Stockfish 14 was the clear winner. So if you want to Keep It Simple Stupid, then just download Stockfish.

Here is the CCRL ranking list of engines :-

https://www.computerchess.org.uk/ccrl/4040/rating_list_all.html

– and here is one of the CEGT ranking lists :-

http://www.cegt.net/40_40%20Rating%20List/40_40%20SingleVersion/rangliste.html

This is where the people on Reddit, the front page of the internet, say they will watch the Candidates :-

Many say they will watch chess24 with Judit Polgar, Jan Gustafsson, or chess.com with Danny Rensch, Daniel Naroditsky and Robert Hess commentating.

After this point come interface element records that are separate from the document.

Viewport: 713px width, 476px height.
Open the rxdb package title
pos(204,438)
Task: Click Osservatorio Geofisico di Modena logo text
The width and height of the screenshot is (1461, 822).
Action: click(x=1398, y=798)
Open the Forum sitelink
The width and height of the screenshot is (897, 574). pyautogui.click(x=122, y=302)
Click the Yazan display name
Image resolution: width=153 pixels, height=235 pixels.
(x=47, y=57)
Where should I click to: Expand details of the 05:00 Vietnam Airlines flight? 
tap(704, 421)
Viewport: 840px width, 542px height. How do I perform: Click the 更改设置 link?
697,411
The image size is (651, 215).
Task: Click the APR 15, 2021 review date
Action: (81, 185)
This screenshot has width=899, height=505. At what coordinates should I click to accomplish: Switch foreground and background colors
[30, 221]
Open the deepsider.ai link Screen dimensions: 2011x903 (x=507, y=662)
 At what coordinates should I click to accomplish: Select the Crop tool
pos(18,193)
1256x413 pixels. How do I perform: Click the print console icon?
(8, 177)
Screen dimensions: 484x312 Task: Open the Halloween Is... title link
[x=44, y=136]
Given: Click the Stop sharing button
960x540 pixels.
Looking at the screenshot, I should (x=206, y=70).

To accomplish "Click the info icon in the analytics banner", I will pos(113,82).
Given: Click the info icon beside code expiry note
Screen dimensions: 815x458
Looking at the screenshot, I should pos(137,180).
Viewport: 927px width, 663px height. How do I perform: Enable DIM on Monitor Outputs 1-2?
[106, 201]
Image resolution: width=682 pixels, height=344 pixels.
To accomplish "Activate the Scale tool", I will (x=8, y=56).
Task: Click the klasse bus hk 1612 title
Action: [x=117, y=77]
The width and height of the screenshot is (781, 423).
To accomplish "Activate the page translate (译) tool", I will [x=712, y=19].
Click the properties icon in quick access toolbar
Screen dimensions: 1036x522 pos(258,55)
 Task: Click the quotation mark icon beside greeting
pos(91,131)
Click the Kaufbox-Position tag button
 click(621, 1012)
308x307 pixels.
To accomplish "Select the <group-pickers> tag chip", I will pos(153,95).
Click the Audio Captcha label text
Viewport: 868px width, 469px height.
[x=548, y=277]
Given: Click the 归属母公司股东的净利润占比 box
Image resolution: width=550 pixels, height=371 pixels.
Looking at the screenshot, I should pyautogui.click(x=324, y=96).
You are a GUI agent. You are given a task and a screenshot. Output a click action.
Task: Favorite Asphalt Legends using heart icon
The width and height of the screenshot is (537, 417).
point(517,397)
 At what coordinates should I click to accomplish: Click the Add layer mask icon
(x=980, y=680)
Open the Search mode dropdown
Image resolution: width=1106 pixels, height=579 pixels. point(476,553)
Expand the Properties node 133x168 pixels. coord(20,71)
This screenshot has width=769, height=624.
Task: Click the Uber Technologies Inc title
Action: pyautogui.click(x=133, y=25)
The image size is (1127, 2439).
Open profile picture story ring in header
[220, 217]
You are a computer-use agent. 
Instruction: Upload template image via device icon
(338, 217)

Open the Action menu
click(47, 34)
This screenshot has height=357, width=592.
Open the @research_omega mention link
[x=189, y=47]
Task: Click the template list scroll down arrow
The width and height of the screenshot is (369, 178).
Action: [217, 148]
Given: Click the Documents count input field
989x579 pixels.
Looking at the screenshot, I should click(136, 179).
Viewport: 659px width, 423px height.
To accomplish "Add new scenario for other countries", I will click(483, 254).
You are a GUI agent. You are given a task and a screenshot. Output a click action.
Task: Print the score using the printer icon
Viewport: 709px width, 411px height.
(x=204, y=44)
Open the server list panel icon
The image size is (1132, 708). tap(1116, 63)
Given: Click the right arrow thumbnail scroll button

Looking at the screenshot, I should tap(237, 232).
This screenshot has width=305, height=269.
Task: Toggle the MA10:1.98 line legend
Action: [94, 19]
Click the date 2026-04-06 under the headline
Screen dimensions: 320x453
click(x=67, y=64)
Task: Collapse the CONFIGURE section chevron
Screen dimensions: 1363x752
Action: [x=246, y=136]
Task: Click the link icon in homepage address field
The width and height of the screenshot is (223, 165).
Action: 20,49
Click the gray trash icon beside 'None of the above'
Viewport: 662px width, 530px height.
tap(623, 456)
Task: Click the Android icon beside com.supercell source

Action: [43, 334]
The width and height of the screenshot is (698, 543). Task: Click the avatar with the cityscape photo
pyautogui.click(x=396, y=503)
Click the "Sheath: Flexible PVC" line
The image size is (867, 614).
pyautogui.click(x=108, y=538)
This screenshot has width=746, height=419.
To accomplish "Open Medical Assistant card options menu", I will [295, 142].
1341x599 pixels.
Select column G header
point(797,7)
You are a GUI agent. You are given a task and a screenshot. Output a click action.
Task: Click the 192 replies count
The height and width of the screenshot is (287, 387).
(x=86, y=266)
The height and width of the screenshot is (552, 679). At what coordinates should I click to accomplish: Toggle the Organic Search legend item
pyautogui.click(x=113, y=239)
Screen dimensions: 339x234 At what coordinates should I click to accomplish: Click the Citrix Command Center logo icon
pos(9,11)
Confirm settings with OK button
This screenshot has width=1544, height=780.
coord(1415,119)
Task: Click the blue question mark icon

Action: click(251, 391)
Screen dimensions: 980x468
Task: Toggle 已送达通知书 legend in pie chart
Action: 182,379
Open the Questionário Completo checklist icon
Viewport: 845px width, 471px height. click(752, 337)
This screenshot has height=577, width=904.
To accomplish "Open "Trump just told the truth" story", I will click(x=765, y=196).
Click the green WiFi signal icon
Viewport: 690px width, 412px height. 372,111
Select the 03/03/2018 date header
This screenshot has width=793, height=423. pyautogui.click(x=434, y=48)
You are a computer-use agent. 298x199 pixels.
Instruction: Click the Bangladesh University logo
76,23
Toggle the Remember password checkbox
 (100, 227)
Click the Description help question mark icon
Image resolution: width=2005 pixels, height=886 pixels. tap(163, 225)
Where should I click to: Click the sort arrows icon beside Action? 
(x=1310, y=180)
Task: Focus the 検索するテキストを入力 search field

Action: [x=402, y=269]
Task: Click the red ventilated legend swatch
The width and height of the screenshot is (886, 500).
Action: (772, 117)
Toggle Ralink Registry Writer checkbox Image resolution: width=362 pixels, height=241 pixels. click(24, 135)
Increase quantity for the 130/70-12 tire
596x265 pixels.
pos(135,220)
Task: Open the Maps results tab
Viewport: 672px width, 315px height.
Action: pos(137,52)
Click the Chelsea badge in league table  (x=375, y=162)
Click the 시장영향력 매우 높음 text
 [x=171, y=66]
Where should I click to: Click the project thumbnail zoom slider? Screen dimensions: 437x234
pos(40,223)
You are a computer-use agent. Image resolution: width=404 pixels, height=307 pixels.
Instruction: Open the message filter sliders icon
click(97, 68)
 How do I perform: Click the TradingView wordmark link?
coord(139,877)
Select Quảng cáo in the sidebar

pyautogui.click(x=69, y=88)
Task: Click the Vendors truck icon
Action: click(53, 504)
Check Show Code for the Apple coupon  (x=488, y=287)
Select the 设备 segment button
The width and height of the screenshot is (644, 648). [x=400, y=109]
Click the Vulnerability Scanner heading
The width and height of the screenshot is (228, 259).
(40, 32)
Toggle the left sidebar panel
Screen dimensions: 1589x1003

Personally I’m hoping that Vishy Anand, or Peter Svidler, or David Howell and Jovanka Houska will appear to commentate somewhere. Magnus Carlsen is rumoured to be dropping in to visit Judit and Jan. If I had Russian then of course I’d watch Vladimir Kramnik’s commentary. I’m really not quite sure how come Peter Svidler’s English is more idiomatic than mine… He loves cricket (not me I’m a footy man), wants to open for England at Lord’s, and uses English vernacular like “half-decent”, “gobsmacked”, etc. He is surely the most drily amusing commentator, and he’s half-decent at chess too, having won the Russian championship 8 times!

In 1977, Monty Newborn (President of the ICCA, the International Computer Chess Association, from 1983-1986) said “In the past Grandmasters came to our computer tournaments to laugh. Today they come to watch. Soon they will come to learn.” He was not wrong! Already a free chess engine like Stockfish, running on a bog standard laptop, can defeat the World Chess Champion.

For post-game analysis, I like “Agadmator” of Croatia (real name Antonio Radić, Elo 1967) on Youtube, he is not the strongest OTB (over the board) player, but his presentation is very good. Obviously, most commentators analyse using computer engines, which is a great leveller. Most commentators during the games don’t like at all to use an engine, because it feels much more realistic to put yourself in the shoes of the players, who cannot play like engines, and it feels like cheating! But after the game is over, it is a fair cop to use a computer engine to analyse. Agadmator has a staggering 1.2 million subscribers (until recently the most popular YT chess channel), so he must be doing something right! He’s very good at systematically going through variations in a clear fashion :-

Even better though, and by far and away the best English language commentator for post-mortem analysis, is English GM Danny King (2466), of the PowerPlayChess Youtube channel. Danny King is a bona fide GM as well as being a diamond geezer, and that helps a lot as he has the GM’s deep understanding of a position. Anybody can use a top engine, but a GM will utilise it better as engines can’t do everything, and they sometimes need to have moves suggested to them. He has 90k subscribers but deserves a lot more.